* PAGE EXTRACT

--

Optical Rail Surface Crack Detection Method Based on Semantic Segmentation Replacement for Magnetic Particle Inspection

Round 1

Reviewer 1 Report

Overall, the article is well-written and clearly articulated. I was able to find only the following, easy to fix, issues:

• Figure 3 is a slightly altered and unreferenced image, the source should be referenced. Also, at the sides of the image, parts of the cropped text is still visible.
• The image quality of most of the figures is quite low. 
• In formula 6, a bracket is missing.

Author Response

• Figure 3 is a slightly altered and unreferenced image, the source should be referenced. Also, at the sides of the image, parts of the cropped text is still visible.

Response: We have redrawn Figure 3. Because the network structure framework is known and accepted. We just combined it with Resnet50.

• The image quality of most of the figures is quite low.

Response: We have replaced all images with higher quality images as much as possible.

• In formula 6, a bracket is missing.

Response: Thanks to the reviewers for their careful review, this error has been corrected. Added a bracket to the formula.

Reviewer 2 Report

Dear author:

 

The basic science of this paper is well developed with appropriate standards. The author and his team have developed a railway damage detection method based on semantic segmentation, which uses the collected data of various rail surface cracks to conduct in-depth learning through convolutional neural network. Compared with traditional techniques, this method maintains relatively high accuracy, uses only cheap cameras, and has faster detection speed. However, due to the complex site environment and unpredictable events, it is difficult to ensure the accuracy of this method. I hope my notes will be helpful to the revision of the manuscript.

--

* SET EXERCISE 1
According to the review, what is missing from formula 6?
The review and the rows come from unrelated sources.

* DATA SHOWN

--

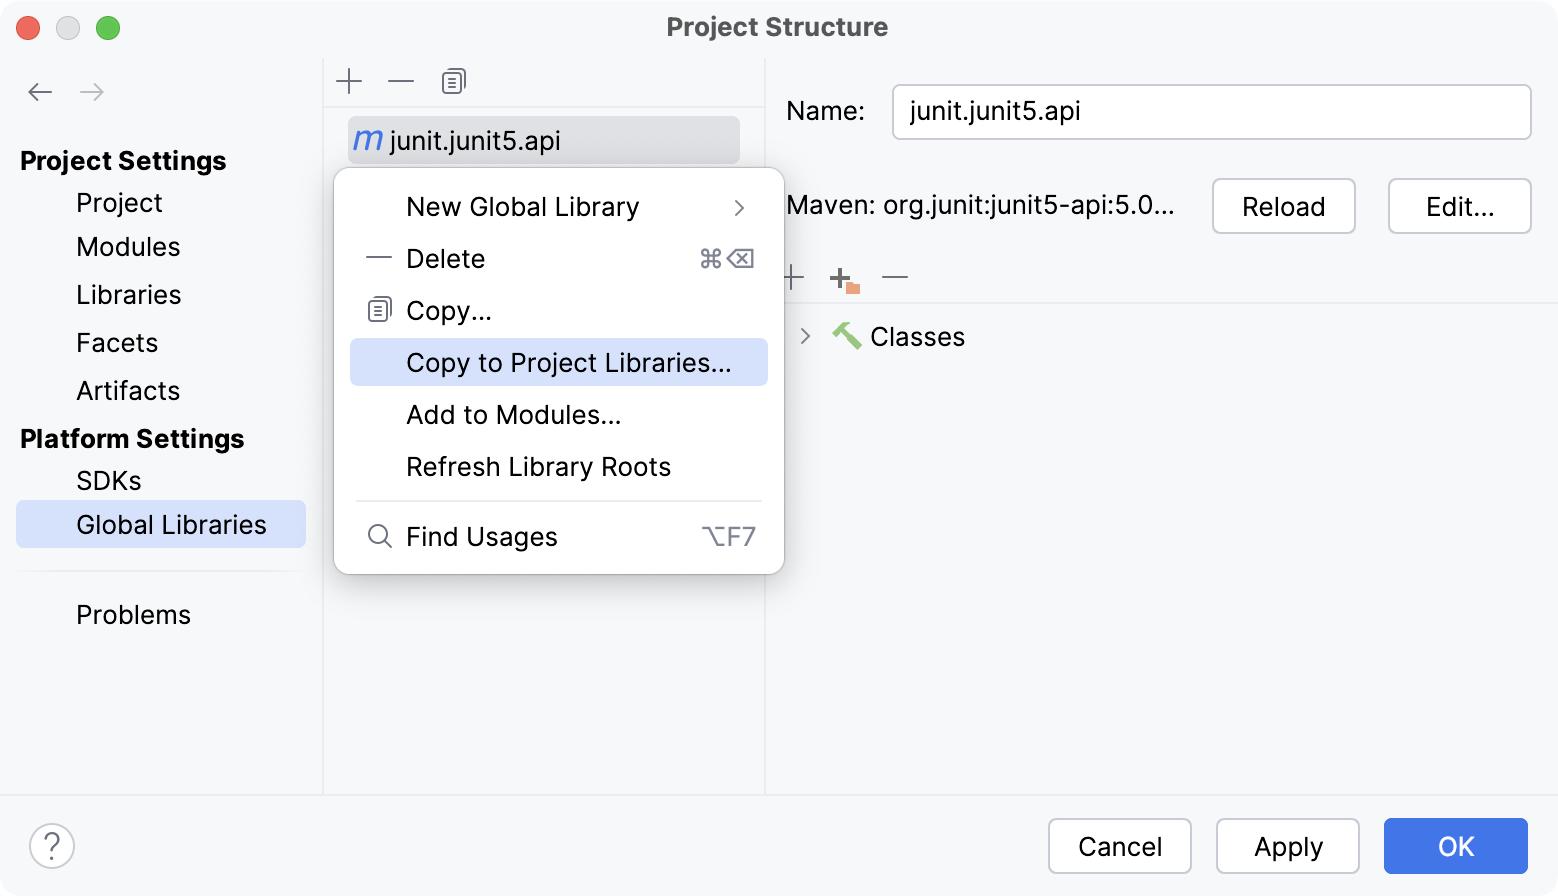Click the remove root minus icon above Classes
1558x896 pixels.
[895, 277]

--

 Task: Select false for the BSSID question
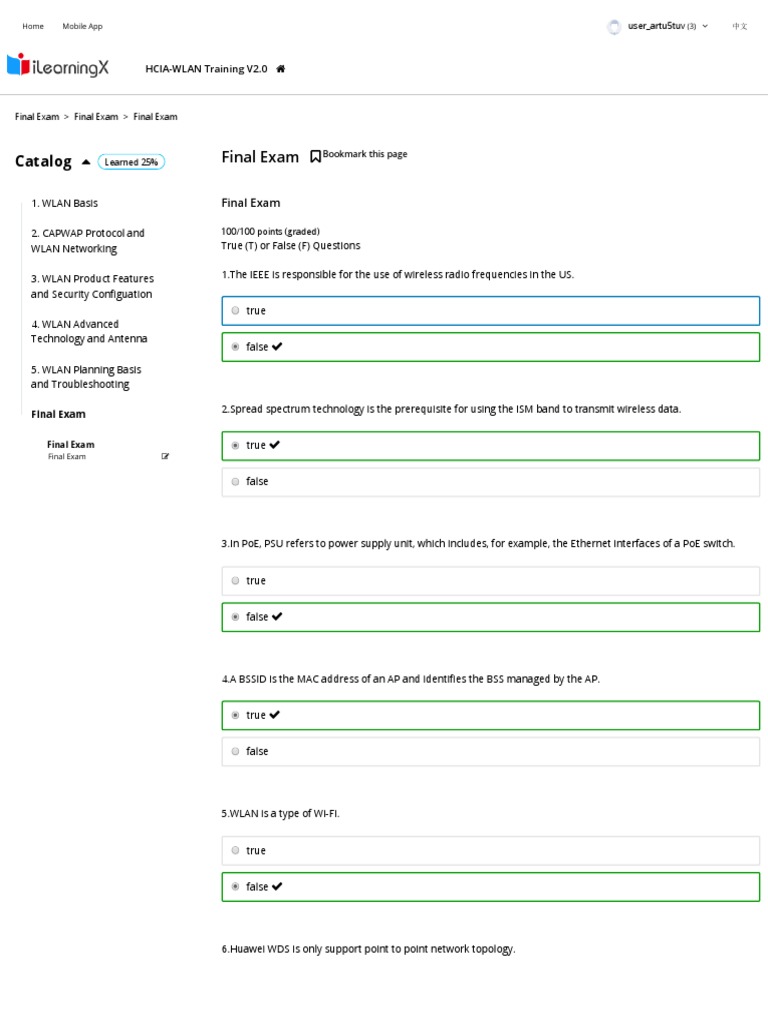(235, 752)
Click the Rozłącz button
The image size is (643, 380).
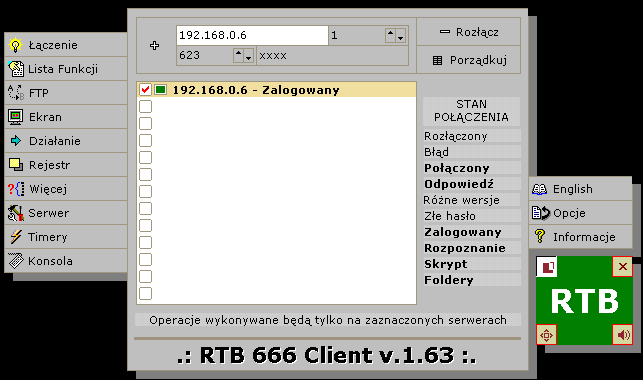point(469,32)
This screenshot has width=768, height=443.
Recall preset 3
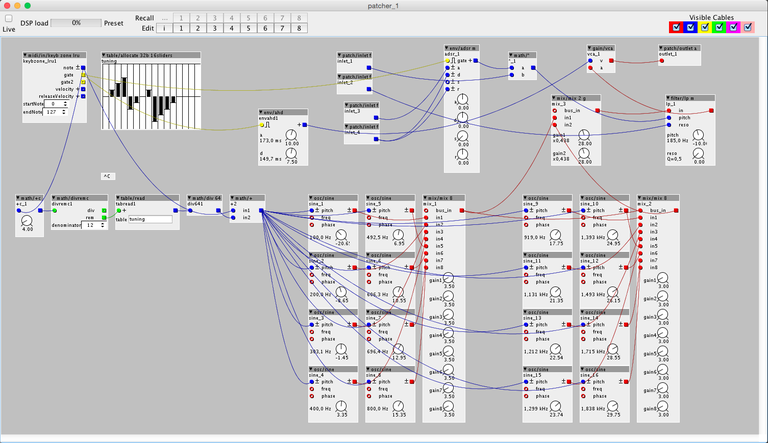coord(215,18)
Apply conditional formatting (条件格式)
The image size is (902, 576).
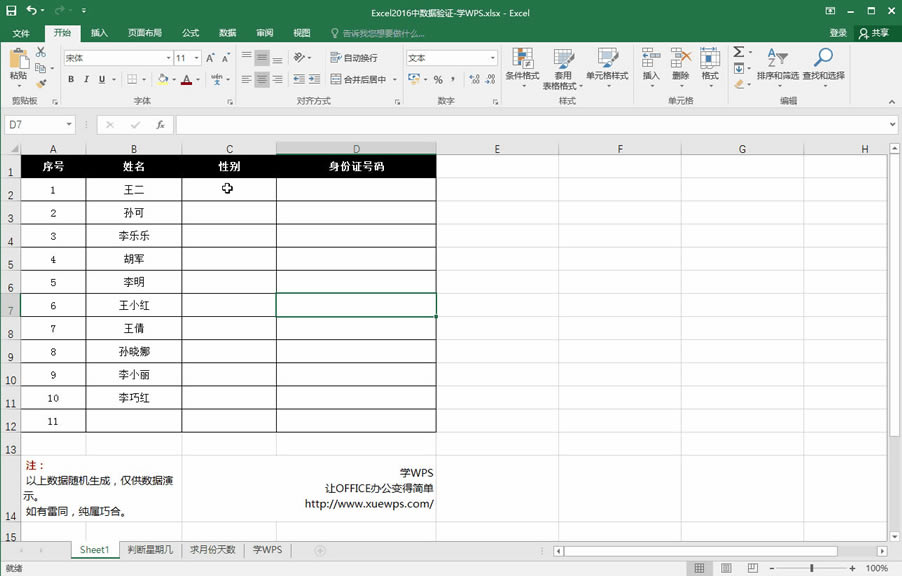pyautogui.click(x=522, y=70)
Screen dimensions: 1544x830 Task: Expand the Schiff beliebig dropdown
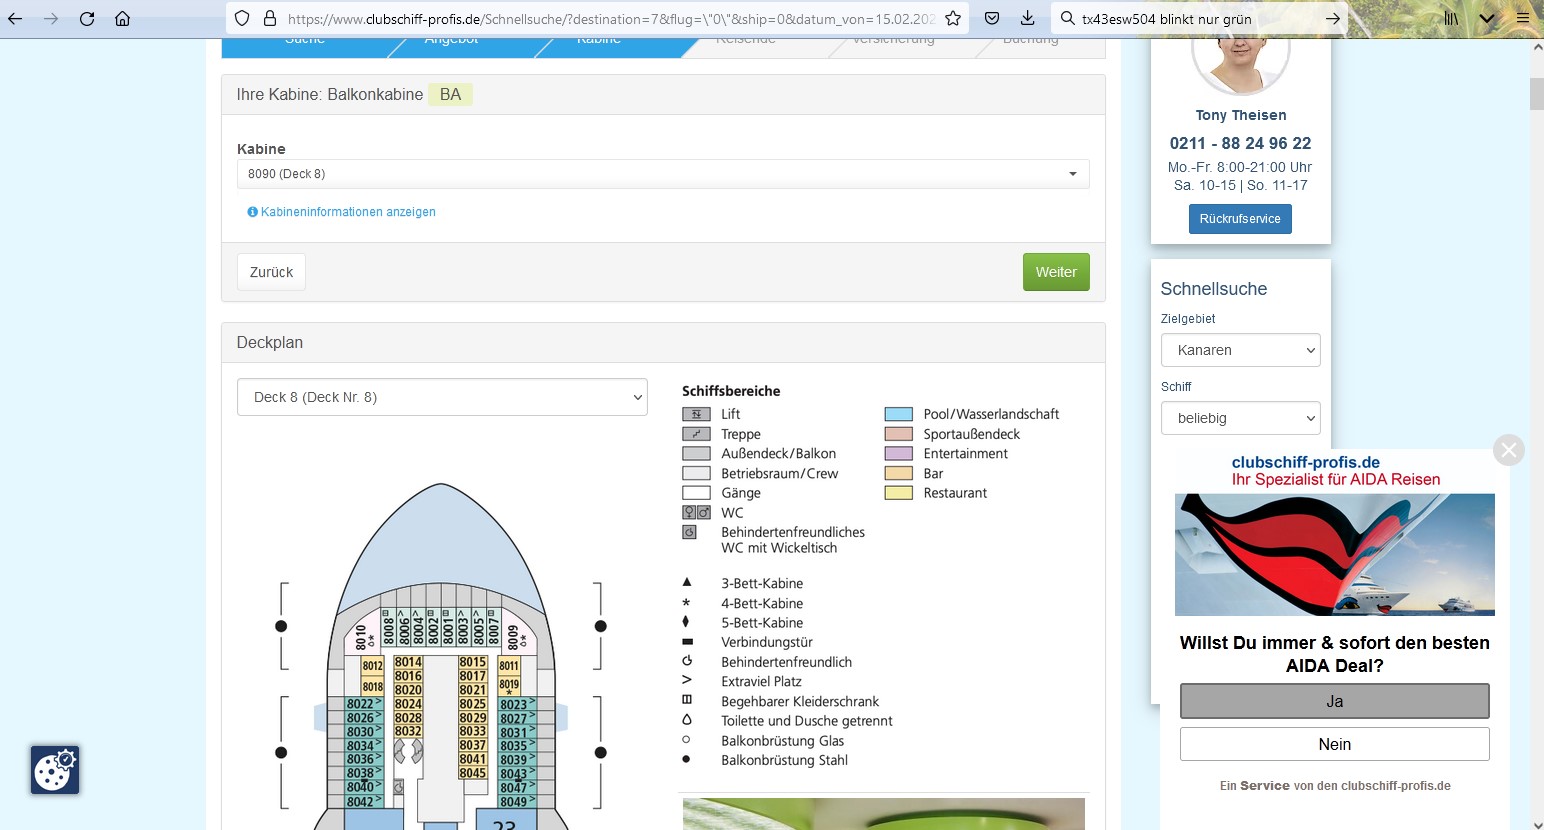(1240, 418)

--

* SET EXERCISE 2
Please copy the part of the rows that opens with the line containing "Apply conditional formatting (条件格式)" and closes with the line containing "(1240, 418)". Leave the pictures out.

* FULL SOLUTION 1
A bracket is missing from formula 6.

* FULL SOLUTION 2
Apply conditional formatting (条件格式)
The image size is (902, 576).
pyautogui.click(x=522, y=70)
Screen dimensions: 1544x830 Task: Expand the Schiff beliebig dropdown
(1240, 418)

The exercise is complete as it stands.